Requirement => After locating the line that contains "Task: Click the BNB yellow logo icon", give that line and all the rest through the end of the entries again exactly, leaving the pictures out.

Records for the exercise =>
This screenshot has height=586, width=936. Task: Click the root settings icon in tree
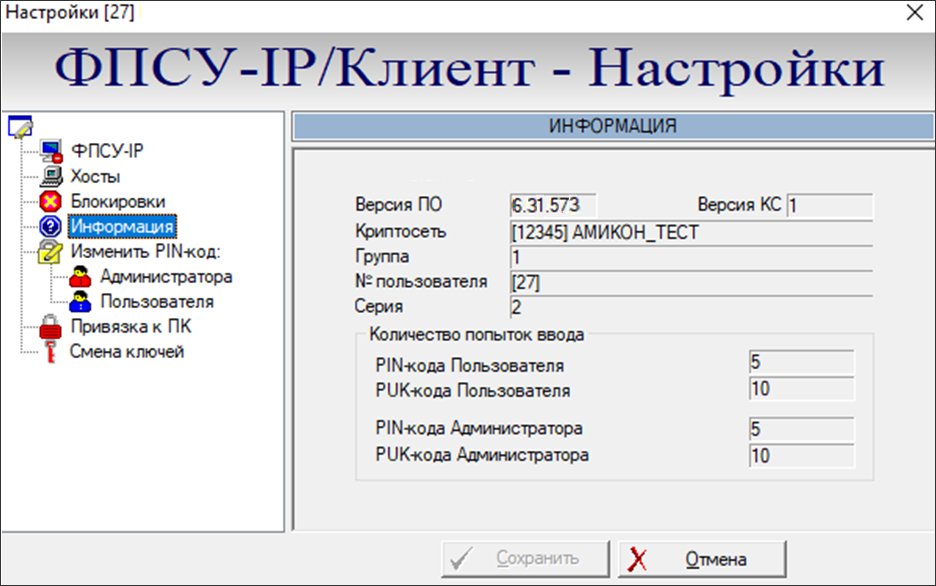(x=21, y=127)

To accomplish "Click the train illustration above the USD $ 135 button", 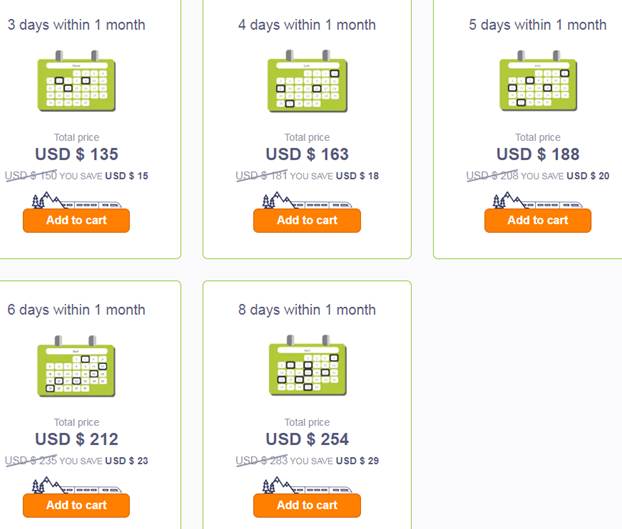I will [77, 200].
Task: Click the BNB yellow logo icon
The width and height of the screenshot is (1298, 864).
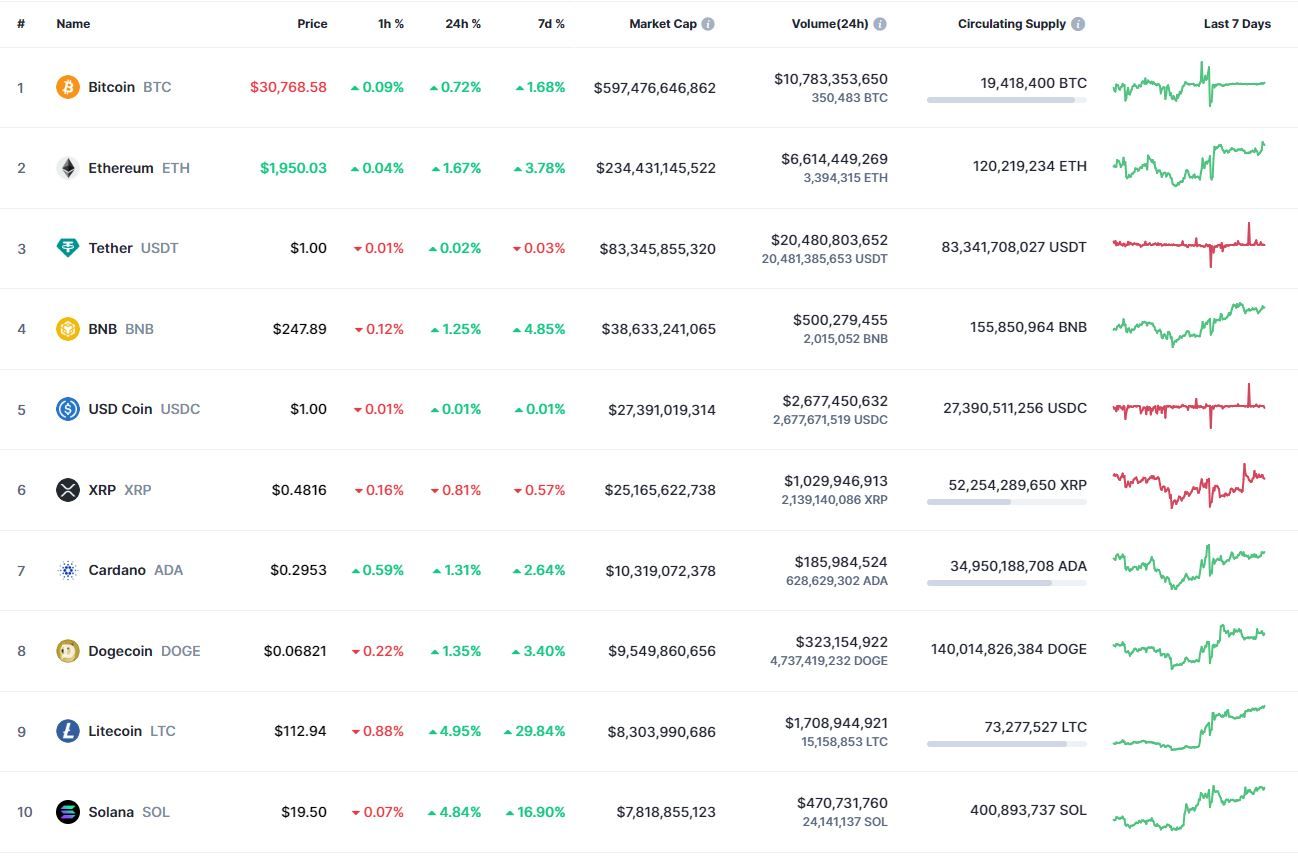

Solution for this exercise =>
Task: Click the BNB yellow logo icon
The width and height of the screenshot is (1298, 864).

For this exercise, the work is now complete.